CVE-2025-26943
Published: 25 February 2025
Description
Adversaries may attempt to exploit a weakness in an Internet-facing host or system to initially access a network.
Security Summary
CVE-2025-26943 is an Improper Neutralization of Special Elements used in an SQL Command vulnerability, enabling Blind SQL Injection (CWE-89), in the Easy Quotes WordPress plugin by Jürgen Müller. The issue affects the easy-quotes plugin from unknown initial versions through version 1.2.2.

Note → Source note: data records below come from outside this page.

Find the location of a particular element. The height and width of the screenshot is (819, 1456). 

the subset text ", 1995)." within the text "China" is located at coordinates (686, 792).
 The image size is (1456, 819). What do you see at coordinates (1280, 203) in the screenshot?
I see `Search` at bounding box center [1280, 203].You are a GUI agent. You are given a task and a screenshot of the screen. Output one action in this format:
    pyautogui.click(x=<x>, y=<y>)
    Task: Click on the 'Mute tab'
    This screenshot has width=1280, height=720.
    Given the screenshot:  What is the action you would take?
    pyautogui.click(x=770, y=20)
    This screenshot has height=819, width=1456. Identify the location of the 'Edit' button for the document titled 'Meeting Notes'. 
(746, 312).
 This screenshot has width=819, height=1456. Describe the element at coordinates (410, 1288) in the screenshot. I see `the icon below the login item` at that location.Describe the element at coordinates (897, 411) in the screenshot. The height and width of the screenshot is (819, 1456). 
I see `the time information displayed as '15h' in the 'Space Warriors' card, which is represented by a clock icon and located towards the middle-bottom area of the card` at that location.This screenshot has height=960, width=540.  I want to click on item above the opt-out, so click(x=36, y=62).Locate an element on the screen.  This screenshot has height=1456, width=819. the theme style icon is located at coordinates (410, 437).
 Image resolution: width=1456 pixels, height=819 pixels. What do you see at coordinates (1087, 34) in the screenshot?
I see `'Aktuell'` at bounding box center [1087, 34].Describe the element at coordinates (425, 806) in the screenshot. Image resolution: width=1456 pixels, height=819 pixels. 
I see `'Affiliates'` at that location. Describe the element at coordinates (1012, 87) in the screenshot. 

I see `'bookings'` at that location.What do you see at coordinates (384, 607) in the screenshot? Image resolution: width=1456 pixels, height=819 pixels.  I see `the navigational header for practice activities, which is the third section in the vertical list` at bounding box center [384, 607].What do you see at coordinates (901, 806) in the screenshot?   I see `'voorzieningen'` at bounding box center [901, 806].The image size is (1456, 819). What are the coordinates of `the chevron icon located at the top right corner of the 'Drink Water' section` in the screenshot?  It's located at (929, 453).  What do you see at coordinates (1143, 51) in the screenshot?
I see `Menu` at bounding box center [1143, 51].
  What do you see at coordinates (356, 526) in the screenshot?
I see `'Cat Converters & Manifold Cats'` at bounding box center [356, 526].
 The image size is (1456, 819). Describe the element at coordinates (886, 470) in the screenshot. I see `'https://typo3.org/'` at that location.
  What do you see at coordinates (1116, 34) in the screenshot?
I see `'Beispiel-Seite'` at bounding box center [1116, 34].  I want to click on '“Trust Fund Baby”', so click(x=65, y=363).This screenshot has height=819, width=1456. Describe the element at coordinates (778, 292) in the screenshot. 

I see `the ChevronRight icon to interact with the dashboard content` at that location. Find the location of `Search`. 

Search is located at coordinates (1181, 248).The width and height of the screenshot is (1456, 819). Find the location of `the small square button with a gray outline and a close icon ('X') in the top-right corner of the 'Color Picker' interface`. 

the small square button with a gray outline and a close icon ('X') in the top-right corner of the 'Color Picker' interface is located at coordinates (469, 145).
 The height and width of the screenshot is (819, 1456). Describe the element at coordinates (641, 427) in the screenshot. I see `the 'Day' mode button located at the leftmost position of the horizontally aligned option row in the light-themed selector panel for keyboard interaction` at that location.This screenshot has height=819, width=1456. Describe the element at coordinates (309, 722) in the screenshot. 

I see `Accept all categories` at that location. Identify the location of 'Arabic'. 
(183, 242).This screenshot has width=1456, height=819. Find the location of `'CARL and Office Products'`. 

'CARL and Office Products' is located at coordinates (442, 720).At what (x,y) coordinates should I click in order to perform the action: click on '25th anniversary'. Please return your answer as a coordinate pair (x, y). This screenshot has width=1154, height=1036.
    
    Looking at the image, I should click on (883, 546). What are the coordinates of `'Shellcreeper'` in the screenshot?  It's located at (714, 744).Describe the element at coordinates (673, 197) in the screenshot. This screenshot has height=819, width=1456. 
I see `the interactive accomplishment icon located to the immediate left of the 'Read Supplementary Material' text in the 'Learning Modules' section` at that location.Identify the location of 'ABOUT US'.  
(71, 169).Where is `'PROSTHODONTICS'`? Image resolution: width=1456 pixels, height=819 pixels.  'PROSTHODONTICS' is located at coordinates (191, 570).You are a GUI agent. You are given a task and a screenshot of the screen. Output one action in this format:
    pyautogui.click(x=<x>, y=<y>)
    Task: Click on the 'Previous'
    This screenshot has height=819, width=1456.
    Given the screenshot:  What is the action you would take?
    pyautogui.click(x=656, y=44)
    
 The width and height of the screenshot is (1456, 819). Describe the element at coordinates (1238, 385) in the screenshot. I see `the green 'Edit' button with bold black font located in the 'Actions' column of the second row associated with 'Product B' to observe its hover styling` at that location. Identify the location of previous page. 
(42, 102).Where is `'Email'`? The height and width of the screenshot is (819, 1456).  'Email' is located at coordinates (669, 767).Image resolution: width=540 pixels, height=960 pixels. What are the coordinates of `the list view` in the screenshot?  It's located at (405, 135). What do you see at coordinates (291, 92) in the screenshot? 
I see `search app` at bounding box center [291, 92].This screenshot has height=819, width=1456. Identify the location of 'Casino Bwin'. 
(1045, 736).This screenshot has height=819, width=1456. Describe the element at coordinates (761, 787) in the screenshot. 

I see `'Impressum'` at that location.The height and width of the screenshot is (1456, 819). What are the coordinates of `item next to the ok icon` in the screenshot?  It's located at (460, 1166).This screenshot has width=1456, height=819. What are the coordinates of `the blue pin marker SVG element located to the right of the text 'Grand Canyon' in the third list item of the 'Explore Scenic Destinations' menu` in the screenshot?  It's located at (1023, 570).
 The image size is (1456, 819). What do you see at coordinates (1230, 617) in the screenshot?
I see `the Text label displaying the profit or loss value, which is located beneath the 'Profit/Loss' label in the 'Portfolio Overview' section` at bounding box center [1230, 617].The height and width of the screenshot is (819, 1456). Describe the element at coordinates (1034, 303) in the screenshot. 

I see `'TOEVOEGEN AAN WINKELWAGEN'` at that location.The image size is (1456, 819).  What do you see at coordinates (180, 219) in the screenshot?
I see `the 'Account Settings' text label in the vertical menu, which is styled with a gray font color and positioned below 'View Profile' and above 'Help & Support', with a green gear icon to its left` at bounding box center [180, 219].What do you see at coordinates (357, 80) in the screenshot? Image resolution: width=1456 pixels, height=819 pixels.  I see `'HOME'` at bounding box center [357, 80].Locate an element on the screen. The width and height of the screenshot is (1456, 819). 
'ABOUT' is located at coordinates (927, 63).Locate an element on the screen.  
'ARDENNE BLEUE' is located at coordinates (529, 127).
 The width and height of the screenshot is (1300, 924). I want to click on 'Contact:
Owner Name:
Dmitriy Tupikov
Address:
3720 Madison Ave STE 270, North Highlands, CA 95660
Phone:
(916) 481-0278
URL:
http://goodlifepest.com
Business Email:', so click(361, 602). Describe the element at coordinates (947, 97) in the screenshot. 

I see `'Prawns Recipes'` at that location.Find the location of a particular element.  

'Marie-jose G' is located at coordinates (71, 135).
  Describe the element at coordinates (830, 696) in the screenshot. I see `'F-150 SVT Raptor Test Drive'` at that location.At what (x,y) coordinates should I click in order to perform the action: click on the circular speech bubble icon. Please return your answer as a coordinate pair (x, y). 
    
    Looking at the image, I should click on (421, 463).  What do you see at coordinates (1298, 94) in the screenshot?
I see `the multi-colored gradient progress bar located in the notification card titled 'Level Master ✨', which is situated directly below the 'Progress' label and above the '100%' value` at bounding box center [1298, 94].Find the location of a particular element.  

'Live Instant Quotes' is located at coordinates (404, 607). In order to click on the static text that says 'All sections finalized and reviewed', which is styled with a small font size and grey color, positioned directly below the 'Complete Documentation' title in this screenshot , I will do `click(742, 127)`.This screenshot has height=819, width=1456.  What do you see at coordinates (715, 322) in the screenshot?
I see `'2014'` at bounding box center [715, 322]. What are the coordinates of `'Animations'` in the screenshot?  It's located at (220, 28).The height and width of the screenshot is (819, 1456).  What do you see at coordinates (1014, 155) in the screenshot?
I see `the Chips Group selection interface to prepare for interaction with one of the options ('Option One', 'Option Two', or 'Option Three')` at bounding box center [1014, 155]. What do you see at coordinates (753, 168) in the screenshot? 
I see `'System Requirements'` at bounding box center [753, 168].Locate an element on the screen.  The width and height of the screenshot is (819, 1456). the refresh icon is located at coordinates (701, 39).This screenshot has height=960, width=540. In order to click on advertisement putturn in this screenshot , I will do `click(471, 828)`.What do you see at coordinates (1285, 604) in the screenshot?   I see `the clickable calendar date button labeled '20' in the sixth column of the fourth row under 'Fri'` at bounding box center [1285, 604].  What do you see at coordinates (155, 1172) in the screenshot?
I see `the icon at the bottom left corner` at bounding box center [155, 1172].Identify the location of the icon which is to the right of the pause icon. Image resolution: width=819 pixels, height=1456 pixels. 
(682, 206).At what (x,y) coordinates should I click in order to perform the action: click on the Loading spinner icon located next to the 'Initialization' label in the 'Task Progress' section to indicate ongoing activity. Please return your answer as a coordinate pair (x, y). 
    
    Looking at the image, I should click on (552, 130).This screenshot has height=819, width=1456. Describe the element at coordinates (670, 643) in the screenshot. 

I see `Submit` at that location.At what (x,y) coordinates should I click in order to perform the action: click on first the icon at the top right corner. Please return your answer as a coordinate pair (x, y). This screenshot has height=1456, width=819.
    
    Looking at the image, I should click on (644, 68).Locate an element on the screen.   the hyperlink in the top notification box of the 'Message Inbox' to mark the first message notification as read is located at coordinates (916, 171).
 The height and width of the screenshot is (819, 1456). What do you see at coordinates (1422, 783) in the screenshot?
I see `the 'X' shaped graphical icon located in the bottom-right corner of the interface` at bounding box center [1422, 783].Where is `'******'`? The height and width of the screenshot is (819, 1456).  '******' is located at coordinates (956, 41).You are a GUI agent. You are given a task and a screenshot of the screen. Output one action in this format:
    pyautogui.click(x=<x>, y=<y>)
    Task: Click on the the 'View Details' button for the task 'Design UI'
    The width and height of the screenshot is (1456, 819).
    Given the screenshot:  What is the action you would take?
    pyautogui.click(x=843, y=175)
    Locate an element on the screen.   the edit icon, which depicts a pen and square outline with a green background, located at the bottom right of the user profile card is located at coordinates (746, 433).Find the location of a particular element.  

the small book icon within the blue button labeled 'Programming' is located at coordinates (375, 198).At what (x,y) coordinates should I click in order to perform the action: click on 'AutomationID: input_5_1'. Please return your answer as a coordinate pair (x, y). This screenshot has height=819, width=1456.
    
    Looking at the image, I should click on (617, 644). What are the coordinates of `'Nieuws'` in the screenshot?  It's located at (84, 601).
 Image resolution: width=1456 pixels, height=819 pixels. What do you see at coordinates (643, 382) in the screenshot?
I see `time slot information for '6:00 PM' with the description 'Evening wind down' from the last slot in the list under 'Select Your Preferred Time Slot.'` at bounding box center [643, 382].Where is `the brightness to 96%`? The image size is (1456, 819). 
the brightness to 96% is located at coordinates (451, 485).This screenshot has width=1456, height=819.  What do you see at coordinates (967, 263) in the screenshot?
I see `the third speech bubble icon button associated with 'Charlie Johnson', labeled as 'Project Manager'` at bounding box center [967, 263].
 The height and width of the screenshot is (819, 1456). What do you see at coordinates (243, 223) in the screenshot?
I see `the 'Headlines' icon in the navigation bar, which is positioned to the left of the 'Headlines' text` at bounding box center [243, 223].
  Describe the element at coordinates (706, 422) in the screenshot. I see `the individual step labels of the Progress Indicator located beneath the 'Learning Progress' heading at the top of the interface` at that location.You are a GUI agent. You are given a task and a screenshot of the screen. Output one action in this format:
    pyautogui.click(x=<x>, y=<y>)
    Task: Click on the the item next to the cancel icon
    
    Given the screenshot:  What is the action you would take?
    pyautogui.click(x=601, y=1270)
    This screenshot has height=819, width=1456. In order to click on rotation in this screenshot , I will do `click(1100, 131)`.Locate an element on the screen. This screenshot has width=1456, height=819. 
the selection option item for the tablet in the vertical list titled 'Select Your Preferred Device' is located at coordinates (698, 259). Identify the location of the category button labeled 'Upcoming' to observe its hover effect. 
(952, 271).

With a CVSS v3.1 base score of 9.3 (AV:N/AC:L/PR:N/UI:N/S:C/C:H/I:N/A:L), the vulnerability is exploitable by unauthenticated remote attackers over the network with low attack complexity and no user interaction. Exploitation can result in high confidentiality impact, such as extracting sensitive data from the database via blind SQL injection techniques, alongside low availability impact and a change in scope.
Patchstack's advisory documents the SQL injection vulnerability in the WordPress Easy Quotes plugin version 1.2.2, available at https://patchstack.com/database/Wordpress/Plugin/easy-quotes/vulnerability/wordpress-easy-quotes-plugin-1-2-2-sql-injection-vulnerability?_s_id=cve.
Details
- CWE(s)
MITRE ATT&CK Enterprise Techniques
Why these techniques?
SQL injection vulnerability in public-facing WordPress plugin directly enables remote exploitation of Internet-facing applications for initial access and data extraction.